-- Goal --
Please extract the lines of the listing below, from its start through the line containing "I will coord(864,492).", and reproduce them verbatim.

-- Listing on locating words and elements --

-------------------------

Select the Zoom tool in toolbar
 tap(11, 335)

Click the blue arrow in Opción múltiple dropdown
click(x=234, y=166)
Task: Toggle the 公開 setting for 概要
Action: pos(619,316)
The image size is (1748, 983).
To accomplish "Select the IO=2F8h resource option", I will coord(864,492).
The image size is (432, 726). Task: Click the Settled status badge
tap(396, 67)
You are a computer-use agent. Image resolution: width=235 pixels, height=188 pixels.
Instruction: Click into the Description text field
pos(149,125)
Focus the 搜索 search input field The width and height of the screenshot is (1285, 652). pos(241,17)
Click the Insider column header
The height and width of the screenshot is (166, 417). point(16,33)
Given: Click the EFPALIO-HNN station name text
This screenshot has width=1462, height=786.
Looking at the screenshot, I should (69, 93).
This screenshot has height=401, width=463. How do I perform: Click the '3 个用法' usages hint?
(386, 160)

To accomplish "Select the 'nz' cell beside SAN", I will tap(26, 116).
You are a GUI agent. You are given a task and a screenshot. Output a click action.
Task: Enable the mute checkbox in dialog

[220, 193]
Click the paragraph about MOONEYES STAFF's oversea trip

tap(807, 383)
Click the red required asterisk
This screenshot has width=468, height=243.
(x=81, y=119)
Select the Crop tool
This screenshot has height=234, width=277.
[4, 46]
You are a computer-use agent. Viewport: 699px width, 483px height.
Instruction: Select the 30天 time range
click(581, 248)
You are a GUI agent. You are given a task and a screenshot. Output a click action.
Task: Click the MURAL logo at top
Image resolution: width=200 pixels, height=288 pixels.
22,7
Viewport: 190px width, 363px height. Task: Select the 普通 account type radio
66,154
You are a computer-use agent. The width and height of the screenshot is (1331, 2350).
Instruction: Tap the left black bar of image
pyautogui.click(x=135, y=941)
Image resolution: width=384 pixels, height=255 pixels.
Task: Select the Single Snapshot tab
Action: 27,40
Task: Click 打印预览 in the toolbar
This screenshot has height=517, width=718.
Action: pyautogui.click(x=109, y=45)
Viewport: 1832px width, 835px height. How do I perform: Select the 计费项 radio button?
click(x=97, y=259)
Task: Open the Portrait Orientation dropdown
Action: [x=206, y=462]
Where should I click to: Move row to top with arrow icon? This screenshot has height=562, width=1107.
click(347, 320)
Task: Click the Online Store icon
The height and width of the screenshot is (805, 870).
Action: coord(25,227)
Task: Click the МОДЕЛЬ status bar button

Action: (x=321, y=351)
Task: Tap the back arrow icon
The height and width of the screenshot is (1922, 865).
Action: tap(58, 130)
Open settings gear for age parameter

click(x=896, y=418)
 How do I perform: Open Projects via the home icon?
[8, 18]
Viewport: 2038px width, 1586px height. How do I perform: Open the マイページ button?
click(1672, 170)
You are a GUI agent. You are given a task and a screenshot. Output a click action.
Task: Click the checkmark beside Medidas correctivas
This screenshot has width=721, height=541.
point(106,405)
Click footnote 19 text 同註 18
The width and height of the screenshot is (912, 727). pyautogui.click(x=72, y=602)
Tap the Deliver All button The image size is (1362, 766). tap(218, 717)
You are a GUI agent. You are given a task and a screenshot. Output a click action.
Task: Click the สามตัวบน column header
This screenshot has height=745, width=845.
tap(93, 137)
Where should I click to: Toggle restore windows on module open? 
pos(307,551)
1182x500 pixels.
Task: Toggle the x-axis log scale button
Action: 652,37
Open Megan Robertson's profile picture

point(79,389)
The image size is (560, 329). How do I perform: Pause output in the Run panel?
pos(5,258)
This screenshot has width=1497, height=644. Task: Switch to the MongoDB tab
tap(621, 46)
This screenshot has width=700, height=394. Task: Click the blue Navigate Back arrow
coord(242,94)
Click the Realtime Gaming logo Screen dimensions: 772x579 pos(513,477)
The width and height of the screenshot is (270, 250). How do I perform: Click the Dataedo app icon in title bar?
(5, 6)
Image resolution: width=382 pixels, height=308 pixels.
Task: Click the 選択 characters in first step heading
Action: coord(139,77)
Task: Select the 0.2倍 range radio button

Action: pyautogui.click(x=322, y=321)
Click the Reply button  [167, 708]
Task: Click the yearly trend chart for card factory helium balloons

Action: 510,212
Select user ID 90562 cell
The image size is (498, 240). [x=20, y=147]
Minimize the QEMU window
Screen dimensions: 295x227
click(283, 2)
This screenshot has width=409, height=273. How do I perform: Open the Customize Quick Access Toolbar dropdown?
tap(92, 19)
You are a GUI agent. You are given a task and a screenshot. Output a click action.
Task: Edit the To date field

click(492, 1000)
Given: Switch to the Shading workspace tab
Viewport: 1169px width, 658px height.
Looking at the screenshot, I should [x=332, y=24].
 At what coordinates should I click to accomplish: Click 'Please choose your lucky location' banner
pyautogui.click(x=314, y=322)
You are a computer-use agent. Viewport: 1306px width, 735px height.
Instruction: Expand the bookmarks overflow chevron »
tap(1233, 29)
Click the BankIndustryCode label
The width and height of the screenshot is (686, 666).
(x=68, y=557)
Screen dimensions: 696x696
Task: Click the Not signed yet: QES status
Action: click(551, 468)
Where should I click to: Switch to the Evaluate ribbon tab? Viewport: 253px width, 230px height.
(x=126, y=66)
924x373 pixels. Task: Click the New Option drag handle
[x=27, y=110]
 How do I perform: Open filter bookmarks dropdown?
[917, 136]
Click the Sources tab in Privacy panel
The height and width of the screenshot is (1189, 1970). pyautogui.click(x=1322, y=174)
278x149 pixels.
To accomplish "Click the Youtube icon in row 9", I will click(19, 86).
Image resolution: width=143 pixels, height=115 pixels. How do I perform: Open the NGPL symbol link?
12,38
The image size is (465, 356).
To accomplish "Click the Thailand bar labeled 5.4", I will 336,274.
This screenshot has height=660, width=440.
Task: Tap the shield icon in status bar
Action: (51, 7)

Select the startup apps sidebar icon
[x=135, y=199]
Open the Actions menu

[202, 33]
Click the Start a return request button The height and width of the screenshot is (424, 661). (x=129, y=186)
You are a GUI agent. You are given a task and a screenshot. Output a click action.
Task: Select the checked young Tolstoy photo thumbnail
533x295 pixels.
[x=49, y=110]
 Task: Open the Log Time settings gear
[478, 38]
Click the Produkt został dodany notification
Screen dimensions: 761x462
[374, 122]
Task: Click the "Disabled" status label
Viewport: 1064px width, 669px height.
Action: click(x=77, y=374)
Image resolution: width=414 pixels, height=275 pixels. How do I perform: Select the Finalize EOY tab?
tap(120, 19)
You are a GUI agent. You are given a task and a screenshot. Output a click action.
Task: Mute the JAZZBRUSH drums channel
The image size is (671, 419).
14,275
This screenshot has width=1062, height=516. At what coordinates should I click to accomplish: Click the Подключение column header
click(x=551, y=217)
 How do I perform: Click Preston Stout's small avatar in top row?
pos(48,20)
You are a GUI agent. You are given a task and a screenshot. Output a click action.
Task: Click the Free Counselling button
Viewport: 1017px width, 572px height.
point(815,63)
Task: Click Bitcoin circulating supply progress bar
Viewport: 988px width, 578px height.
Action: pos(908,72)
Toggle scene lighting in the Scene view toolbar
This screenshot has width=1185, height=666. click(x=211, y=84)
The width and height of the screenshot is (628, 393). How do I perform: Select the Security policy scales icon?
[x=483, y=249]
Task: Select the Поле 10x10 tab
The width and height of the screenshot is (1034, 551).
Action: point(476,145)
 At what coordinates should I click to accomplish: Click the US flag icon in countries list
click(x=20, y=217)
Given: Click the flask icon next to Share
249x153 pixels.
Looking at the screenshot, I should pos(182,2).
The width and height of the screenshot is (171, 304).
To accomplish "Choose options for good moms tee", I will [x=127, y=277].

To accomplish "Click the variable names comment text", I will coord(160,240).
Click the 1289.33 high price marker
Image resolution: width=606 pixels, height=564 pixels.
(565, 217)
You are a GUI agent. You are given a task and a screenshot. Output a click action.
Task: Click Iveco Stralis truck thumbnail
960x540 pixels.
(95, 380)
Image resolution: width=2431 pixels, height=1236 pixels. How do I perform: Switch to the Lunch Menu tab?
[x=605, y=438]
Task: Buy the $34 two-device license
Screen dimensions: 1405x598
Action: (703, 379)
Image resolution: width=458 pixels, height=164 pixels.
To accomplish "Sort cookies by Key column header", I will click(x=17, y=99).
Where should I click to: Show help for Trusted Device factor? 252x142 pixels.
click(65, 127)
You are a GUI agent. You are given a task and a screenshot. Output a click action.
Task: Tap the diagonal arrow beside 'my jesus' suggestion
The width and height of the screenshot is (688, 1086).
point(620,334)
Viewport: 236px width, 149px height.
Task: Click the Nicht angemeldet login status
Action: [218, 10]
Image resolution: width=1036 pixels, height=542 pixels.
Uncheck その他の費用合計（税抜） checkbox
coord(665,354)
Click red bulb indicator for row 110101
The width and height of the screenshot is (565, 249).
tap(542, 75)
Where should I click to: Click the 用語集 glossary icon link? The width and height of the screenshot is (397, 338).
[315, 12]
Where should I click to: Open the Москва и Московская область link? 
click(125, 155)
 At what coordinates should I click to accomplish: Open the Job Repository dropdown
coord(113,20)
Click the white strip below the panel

-------------------------

-- Solved exercise --
Select the Zoom tool in toolbar
 tap(11, 335)

Click the blue arrow in Opción múltiple dropdown
click(x=234, y=166)
Task: Toggle the 公開 setting for 概要
Action: pos(619,316)
The image size is (1748, 983).
To accomplish "Select the IO=2F8h resource option", I will coord(864,492).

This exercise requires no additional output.